Dataset entries:
-*-
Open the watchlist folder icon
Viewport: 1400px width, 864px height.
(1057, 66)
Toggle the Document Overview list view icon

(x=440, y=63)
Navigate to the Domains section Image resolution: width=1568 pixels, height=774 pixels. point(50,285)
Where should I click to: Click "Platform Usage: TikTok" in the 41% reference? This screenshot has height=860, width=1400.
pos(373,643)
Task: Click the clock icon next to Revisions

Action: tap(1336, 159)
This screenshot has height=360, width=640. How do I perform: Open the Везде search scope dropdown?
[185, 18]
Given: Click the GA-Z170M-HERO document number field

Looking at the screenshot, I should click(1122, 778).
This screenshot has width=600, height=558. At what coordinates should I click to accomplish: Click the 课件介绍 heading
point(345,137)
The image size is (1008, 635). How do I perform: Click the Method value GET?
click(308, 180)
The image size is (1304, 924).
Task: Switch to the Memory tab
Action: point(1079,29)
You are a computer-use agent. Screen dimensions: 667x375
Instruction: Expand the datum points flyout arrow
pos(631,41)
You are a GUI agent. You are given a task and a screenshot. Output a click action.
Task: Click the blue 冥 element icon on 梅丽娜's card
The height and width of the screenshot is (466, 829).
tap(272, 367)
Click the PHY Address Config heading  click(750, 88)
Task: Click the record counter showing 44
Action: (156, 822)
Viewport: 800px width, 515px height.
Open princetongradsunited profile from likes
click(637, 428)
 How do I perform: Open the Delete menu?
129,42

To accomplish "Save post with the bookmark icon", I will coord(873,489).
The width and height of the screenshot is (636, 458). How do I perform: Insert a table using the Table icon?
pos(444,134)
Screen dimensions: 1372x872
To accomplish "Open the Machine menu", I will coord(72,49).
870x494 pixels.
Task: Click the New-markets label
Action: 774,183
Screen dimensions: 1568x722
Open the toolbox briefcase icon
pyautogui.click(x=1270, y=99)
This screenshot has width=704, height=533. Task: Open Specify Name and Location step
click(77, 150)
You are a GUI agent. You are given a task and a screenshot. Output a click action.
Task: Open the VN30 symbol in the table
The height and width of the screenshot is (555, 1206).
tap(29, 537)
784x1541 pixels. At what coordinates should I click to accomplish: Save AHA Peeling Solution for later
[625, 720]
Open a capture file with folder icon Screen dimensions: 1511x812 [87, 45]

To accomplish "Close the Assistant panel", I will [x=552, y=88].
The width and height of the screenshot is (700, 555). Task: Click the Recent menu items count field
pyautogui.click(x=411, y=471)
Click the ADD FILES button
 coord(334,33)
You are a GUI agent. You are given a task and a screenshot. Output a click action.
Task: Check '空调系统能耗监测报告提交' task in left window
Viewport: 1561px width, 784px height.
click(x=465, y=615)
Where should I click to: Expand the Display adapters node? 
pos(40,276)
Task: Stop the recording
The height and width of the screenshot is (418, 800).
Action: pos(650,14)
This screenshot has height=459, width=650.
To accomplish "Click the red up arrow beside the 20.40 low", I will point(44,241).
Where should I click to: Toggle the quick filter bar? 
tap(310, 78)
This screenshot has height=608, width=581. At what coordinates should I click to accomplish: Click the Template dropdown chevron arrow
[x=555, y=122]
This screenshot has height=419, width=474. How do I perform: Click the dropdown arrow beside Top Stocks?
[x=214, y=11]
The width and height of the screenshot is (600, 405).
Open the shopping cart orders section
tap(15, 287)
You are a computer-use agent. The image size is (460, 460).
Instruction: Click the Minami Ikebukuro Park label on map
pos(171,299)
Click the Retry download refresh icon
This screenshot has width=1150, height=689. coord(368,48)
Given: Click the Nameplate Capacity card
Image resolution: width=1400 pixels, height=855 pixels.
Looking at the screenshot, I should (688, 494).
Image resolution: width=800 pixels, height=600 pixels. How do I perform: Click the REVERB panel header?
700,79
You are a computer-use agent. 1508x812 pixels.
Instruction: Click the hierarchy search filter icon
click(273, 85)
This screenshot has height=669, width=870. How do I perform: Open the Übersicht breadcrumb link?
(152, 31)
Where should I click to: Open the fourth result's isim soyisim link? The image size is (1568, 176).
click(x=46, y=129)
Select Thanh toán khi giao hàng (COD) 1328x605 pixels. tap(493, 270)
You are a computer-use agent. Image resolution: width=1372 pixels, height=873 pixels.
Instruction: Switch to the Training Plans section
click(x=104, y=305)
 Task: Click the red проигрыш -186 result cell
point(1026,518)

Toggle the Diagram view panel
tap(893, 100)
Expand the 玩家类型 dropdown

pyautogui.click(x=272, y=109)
-*-
GIVEN PROBLEM
Arrange every line of the data above into a Markdown table with the columns "Row" and "Line," numbering the rows and leaving out blank lines.

FINISHED TASK
| Row | Line |
|---|---|
| 1 | Open the watchlist folder icon |
| 2 | Viewport: 1400px width, 864px height. |
| 3 | (1057, 66) |
| 4 | Toggle the Document Overview list view icon |
| 5 | (x=440, y=63) |
| 6 | Navigate to the Domains section Image resolution: width=1568 pixels, height=774 pixels. point(50,285) |
| 7 | Where should I click to: Click "Platform Usage: TikTok" in the 41% reference? This screenshot has height=860, width=1400. |
| 8 | pos(373,643) |
| 9 | Task: Click the clock icon next to Revisions |
| 10 | Action: tap(1336, 159) |
| 11 | This screenshot has height=360, width=640. How do I perform: Open the Везде search scope dropdown? |
| 12 | [185, 18] |
| 13 | Given: Click the GA-Z170M-HERO document number field |
| 14 | Looking at the screenshot, I should click(1122, 778). |
| 15 | This screenshot has width=600, height=558. At what coordinates should I click to accomplish: Click the 课件介绍 heading |
| 16 | point(345,137) |
| 17 | The image size is (1008, 635). How do I perform: Click the Method value GET? |
| 18 | click(308, 180) |
| 19 | The image size is (1304, 924). |
| 20 | Task: Switch to the Memory tab |
| 21 | Action: point(1079,29) |
| 22 | You are a computer-use agent. Screen dimensions: 667x375 |
| 23 | Instruction: Expand the datum points flyout arrow |
| 24 | pos(631,41) |
| 25 | You are a GUI agent. You are given a task and a screenshot. Output a click action. |
| 26 | Task: Click the blue 冥 element icon on 梅丽娜's card |
| 27 | The height and width of the screenshot is (466, 829). |
| 28 | tap(272, 367) |
| 29 | Click the PHY Address Config heading  click(750, 88) |
| 30 | Task: Click the record counter showing 44 |
| 31 | Action: (156, 822) |
| 32 | Viewport: 800px width, 515px height. |
| 33 | Open princetongradsunited profile from likes |
| 34 | click(637, 428) |
| 35 |  How do I perform: Open the Delete menu? |
| 36 | 129,42 |
| 37 | To accomplish "Save post with the bookmark icon", I will coord(873,489). |
| 38 | The width and height of the screenshot is (636, 458). How do I perform: Insert a table using the Table icon? |
| 39 | pos(444,134) |
| 40 | Screen dimensions: 1372x872 |
| 41 | To accomplish "Open the Machine menu", I will coord(72,49). |
| 42 | 870x494 pixels. |
| 43 | Task: Click the New-markets label |
| 44 | Action: 774,183 |
| 45 | Screen dimensions: 1568x722 |
| 46 | Open the toolbox briefcase icon |
| 47 | pyautogui.click(x=1270, y=99) |
| 48 | This screenshot has width=704, height=533. Task: Open Specify Name and Location step |
| 49 | click(77, 150) |
| 50 | You are a GUI agent. You are given a task and a screenshot. Output a click action. |
| 51 | Task: Open the VN30 symbol in the table |
| 52 | The height and width of the screenshot is (555, 1206). |
| 53 | tap(29, 537) |
| 54 | 784x1541 pixels. At what coordinates should I click to accomplish: Save AHA Peeling Solution for later |
| 55 | [625, 720] |
| 56 | Open a capture file with folder icon Screen dimensions: 1511x812 [87, 45] |
| 57 | To accomplish "Close the Assistant panel", I will [x=552, y=88]. |
| 58 | The width and height of the screenshot is (700, 555). Task: Click the Recent menu items count field |
| 59 | pyautogui.click(x=411, y=471) |
| 60 | Click the ADD FILES button |
| 61 |  coord(334,33) |
| 62 | You are a GUI agent. You are given a task and a screenshot. Output a click action. |
| 63 | Task: Check '空调系统能耗监测报告提交' task in left window |
| 64 | Viewport: 1561px width, 784px height. |
| 65 | click(x=465, y=615) |
| 66 | Where should I click to: Expand the Display adapters node?  |
| 67 | pos(40,276) |
| 68 | Task: Stop the recording |
| 69 | The height and width of the screenshot is (418, 800). |
| 70 | Action: pos(650,14) |
| 71 | This screenshot has height=459, width=650. |
| 72 | To accomplish "Click the red up arrow beside the 20.40 low", I will point(44,241). |
| 73 | Where should I click to: Toggle the quick filter bar?  |
| 74 | tap(310, 78) |
| 75 | This screenshot has height=608, width=581. At what coordinates should I click to accomplish: Click the Template dropdown chevron arrow |
| 76 | [x=555, y=122] |
| 77 | This screenshot has height=419, width=474. How do I perform: Click the dropdown arrow beside Top Stocks? |
| 78 | [x=214, y=11] |
| 79 | The width and height of the screenshot is (600, 405). |
| 80 | Open the shopping cart orders section |
| 81 | tap(15, 287) |
| 82 | You are a computer-use agent. The image size is (460, 460). |
| 83 | Instruction: Click the Minami Ikebukuro Park label on map |
| 84 | pos(171,299) |
| 85 | Click the Retry download refresh icon |
| 86 | This screenshot has width=1150, height=689. coord(368,48) |
| 87 | Given: Click the Nameplate Capacity card |
| 88 | Image resolution: width=1400 pixels, height=855 pixels. |
| 89 | Looking at the screenshot, I should (688, 494). |
| 90 | Image resolution: width=800 pixels, height=600 pixels. How do I perform: Click the REVERB panel header? |
| 91 | 700,79 |
| 92 | You are a computer-use agent. 1508x812 pixels. |
| 93 | Instruction: Click the hierarchy search filter icon |
| 94 | click(273, 85) |
| 95 | This screenshot has height=669, width=870. How do I perform: Open the Übersicht breadcrumb link? |
| 96 | (152, 31) |
| 97 | Where should I click to: Open the fourth result's isim soyisim link? The image size is (1568, 176). |
| 98 | click(x=46, y=129) |
| 99 | Select Thanh toán khi giao hàng (COD) 1328x605 pixels. tap(493, 270) |
| 100 | You are a computer-use agent. Image resolution: width=1372 pixels, height=873 pixels. |
| 101 | Instruction: Switch to the Training Plans section |
| 102 | click(x=104, y=305) |
| 103 |  Task: Click the red проигрыш -186 result cell |
| 104 | point(1026,518) |
| 105 | Toggle the Diagram view panel |
| 106 | tap(893, 100) |
| 107 | Expand the 玩家类型 dropdown |
| 108 | pyautogui.click(x=272, y=109) |